## BRIEF
In the records below, find the line holding "Pagina iniziale (66, 371)" and the line holding "Luty 2017 (1342, 1126)". Set down both, with every line between them, exactly.

[[ DATASET EXCERPTS, beginning ]]

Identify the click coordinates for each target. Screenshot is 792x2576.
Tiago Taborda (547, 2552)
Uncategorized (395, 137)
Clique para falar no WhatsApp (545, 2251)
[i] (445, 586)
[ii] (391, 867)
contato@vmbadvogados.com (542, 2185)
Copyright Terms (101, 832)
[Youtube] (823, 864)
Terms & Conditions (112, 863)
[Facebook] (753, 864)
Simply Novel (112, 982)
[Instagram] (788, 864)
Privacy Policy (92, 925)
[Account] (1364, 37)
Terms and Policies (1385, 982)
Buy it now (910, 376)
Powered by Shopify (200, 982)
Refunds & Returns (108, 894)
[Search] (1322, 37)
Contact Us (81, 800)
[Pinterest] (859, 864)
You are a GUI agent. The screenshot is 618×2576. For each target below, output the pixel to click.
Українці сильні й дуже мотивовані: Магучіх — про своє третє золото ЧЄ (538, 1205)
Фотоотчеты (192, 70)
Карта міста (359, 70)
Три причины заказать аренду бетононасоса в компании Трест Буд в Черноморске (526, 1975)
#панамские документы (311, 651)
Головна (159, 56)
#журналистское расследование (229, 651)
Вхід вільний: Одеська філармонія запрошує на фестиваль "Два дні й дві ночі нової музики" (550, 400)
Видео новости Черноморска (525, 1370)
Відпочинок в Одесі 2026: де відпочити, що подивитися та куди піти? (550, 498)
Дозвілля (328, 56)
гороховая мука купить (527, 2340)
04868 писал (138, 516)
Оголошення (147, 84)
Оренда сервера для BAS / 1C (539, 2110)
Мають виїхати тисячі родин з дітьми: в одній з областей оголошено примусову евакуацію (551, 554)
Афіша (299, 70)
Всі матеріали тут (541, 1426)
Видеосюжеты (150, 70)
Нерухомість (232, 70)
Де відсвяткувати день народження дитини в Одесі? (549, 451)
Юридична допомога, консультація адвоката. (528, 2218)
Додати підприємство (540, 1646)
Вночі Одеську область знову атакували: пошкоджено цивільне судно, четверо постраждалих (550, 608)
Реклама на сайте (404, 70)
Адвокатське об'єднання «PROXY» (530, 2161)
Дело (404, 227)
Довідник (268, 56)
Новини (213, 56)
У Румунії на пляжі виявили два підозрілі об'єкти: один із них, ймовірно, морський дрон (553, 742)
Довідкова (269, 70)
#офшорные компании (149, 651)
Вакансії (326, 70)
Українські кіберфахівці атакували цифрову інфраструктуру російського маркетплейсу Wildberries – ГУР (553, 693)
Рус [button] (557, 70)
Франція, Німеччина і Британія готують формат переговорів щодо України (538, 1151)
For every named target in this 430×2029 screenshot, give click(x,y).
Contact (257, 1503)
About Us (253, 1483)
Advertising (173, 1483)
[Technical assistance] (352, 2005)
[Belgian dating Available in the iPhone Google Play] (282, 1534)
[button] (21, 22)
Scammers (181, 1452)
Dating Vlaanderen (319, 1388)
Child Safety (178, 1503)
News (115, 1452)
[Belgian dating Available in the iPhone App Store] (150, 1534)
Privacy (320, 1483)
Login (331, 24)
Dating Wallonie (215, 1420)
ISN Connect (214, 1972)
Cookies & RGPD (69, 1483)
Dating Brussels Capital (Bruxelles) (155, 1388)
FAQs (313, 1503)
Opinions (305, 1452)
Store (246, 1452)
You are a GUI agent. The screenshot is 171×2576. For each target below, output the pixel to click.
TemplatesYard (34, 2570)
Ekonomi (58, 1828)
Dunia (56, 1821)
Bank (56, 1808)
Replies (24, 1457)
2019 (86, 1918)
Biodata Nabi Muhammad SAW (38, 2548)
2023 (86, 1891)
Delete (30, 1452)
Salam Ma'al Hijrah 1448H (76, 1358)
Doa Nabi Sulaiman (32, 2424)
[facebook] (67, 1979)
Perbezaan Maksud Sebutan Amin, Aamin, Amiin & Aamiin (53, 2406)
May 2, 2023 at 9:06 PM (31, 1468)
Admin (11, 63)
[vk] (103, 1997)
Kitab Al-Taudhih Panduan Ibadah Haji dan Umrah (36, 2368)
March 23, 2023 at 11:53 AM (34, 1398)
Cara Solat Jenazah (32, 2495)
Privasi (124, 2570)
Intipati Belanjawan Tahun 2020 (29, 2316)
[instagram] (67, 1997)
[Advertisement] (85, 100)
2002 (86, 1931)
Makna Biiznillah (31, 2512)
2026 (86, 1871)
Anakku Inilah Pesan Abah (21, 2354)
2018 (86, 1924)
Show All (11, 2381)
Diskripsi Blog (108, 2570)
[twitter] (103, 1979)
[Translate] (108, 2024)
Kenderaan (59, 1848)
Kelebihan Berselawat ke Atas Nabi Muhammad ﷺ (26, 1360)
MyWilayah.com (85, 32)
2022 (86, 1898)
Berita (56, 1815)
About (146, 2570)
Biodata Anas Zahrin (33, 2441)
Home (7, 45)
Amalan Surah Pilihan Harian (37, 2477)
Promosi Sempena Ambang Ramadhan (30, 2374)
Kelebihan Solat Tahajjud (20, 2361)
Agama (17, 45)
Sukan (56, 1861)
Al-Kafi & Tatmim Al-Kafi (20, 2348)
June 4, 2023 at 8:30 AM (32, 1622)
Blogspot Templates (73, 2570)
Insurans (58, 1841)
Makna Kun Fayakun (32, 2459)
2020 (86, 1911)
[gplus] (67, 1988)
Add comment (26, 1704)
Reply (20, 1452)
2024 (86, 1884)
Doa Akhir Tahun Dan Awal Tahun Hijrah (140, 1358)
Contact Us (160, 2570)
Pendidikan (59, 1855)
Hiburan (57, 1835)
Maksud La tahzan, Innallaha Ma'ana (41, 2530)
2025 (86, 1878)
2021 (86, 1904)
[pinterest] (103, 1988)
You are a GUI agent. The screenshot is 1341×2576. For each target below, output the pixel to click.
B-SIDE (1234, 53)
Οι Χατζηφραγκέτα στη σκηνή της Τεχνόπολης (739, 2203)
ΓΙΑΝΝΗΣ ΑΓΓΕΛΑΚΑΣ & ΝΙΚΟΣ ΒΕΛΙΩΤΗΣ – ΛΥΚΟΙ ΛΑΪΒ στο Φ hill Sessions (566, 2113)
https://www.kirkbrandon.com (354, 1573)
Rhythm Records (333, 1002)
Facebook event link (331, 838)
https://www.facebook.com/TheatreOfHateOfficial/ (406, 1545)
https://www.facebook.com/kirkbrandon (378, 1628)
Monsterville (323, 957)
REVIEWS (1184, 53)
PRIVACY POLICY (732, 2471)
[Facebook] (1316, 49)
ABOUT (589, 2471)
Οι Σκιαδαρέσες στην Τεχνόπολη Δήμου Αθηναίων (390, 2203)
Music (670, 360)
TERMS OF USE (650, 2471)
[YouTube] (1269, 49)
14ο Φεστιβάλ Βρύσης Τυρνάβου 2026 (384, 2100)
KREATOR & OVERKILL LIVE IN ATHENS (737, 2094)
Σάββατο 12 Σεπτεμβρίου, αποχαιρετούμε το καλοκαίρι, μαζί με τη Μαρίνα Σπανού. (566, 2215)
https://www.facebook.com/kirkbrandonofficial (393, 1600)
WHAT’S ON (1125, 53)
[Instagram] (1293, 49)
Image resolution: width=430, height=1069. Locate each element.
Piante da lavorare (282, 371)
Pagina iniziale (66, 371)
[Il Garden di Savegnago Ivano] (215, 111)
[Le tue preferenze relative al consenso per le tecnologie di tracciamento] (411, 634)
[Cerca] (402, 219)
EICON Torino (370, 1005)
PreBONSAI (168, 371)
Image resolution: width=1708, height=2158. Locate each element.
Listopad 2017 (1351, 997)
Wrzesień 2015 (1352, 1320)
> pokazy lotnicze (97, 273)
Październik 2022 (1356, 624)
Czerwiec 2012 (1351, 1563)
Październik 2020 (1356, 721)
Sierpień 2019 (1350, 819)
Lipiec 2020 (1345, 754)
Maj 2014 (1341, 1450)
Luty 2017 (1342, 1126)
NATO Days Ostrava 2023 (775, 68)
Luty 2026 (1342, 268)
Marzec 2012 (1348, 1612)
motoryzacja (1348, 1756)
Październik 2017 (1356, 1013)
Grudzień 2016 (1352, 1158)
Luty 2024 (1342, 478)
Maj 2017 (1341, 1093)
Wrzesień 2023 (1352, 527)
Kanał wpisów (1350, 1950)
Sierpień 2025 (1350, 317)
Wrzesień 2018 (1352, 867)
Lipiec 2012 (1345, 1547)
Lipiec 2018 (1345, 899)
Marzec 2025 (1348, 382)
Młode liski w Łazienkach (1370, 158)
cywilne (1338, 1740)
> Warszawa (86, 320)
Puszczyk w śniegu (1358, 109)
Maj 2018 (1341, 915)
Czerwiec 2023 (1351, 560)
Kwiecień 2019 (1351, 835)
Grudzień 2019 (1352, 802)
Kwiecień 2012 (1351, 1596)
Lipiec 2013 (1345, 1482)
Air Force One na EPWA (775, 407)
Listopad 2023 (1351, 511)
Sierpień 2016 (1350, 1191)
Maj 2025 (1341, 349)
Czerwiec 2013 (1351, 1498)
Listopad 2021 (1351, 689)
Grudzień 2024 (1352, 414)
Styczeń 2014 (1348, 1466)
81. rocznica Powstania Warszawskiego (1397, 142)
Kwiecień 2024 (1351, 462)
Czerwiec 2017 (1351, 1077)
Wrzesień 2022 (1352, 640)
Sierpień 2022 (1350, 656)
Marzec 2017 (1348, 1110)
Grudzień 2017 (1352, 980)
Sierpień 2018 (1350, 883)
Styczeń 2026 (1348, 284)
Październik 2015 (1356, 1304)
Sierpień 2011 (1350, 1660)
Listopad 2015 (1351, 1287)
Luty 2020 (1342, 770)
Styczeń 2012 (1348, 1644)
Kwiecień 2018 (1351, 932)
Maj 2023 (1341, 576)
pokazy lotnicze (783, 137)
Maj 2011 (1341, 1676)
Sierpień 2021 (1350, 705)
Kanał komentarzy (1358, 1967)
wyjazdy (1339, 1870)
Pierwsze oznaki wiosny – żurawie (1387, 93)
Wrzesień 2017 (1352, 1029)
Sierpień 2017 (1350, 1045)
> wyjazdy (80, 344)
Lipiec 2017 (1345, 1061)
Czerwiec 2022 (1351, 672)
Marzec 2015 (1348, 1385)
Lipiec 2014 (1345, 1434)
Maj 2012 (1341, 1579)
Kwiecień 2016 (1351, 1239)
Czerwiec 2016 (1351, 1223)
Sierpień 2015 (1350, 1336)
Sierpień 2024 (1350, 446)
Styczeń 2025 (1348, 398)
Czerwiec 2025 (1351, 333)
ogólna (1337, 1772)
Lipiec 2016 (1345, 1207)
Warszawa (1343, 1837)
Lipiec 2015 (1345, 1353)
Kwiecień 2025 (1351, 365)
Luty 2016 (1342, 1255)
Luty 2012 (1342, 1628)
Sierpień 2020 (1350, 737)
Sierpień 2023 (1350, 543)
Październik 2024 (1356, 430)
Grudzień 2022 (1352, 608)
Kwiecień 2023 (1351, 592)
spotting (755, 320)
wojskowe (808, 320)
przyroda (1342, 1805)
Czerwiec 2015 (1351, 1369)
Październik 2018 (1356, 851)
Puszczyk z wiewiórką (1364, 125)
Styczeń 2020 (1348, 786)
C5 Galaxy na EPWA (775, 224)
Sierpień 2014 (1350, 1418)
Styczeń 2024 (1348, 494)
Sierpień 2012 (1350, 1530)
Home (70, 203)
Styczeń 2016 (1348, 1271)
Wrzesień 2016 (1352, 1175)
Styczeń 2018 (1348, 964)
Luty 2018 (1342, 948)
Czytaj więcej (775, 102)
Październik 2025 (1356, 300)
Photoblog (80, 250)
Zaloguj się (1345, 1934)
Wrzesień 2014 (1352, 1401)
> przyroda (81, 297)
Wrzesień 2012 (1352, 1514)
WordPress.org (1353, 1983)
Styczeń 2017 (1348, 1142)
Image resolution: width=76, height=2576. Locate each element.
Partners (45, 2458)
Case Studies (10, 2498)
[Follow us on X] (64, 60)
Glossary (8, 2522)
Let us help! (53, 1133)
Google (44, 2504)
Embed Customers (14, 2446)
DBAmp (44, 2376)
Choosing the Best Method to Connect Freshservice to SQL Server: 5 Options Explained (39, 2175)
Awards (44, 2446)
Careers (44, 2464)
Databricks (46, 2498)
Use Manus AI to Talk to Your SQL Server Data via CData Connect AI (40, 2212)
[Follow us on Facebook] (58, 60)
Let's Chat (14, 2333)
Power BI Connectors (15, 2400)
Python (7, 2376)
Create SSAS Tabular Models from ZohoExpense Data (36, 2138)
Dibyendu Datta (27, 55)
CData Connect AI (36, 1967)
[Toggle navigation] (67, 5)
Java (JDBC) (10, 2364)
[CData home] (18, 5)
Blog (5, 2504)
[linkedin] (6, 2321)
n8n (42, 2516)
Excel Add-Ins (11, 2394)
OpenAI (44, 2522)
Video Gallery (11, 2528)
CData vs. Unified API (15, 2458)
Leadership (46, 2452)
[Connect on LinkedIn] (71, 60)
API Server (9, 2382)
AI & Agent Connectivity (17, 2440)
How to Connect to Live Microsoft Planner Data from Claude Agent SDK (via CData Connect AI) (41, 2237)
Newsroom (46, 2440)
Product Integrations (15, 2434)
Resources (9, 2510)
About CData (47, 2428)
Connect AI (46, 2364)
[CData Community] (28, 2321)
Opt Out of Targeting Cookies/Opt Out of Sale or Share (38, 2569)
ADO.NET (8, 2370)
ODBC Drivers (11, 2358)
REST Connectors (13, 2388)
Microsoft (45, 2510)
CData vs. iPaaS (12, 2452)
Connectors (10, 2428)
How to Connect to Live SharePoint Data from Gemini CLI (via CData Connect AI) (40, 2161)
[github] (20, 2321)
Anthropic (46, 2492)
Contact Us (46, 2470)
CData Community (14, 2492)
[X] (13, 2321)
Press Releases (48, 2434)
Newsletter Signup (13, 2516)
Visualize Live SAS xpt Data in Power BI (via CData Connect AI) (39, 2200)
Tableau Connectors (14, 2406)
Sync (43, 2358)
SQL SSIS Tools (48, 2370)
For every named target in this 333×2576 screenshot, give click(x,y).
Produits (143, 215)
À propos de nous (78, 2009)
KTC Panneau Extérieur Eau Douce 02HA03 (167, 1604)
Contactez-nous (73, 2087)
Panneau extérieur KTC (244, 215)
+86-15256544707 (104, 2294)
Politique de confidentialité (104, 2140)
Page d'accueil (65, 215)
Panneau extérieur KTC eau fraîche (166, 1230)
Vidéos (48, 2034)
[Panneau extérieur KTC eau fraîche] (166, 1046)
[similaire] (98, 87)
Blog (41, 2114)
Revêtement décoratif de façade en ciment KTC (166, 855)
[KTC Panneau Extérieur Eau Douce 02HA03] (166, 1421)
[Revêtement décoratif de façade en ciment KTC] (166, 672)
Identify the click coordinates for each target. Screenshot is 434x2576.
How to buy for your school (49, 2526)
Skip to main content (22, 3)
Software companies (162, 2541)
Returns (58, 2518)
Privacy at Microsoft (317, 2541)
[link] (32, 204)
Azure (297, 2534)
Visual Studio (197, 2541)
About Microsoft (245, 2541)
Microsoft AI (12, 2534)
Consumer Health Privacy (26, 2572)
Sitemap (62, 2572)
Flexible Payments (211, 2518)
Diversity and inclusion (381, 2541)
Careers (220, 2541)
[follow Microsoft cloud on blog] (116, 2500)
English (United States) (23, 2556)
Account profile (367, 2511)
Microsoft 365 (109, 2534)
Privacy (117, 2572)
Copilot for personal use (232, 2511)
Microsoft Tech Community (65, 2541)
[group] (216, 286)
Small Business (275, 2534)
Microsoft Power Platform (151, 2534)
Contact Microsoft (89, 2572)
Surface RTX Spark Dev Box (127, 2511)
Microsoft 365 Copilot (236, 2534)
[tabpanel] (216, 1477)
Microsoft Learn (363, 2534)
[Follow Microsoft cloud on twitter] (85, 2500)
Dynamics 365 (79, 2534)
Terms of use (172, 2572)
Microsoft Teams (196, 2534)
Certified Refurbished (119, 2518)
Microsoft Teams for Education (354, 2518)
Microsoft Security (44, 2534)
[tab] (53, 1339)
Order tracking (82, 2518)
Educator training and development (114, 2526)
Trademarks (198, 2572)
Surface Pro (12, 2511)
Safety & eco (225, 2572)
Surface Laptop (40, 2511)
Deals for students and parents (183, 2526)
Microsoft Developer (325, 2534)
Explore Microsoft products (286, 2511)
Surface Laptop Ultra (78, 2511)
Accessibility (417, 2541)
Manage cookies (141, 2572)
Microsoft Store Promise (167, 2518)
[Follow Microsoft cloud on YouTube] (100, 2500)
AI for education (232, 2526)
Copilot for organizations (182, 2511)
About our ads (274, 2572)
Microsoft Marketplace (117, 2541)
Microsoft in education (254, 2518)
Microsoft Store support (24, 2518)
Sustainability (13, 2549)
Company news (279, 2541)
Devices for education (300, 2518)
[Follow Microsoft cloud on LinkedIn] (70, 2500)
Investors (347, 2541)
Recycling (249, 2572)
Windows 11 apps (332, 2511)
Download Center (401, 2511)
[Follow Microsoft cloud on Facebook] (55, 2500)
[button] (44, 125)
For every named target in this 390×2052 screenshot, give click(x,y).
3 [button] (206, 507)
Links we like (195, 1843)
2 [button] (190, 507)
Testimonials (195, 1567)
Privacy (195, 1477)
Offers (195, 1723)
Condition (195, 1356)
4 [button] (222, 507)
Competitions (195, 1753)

[[ DATASET EXCERPTS, end ]]

## EXPECTED ANSWER
Pagina iniziale (66, 371)
[Il Garden di Savegnago Ivano] (215, 111)
[Le tue preferenze relative al consenso per le tecnologie di tracciamento] (411, 634)
[Cerca] (402, 219)
EICON Torino (370, 1005)
PreBONSAI (168, 371)
Image resolution: width=1708, height=2158. Locate each element.
Listopad 2017 (1351, 997)
Wrzesień 2015 (1352, 1320)
> pokazy lotnicze (97, 273)
Październik 2022 (1356, 624)
Czerwiec 2012 (1351, 1563)
Październik 2020 (1356, 721)
Sierpień 2019 (1350, 819)
Lipiec 2020 (1345, 754)
Maj 2014 (1341, 1450)
Luty 2017 (1342, 1126)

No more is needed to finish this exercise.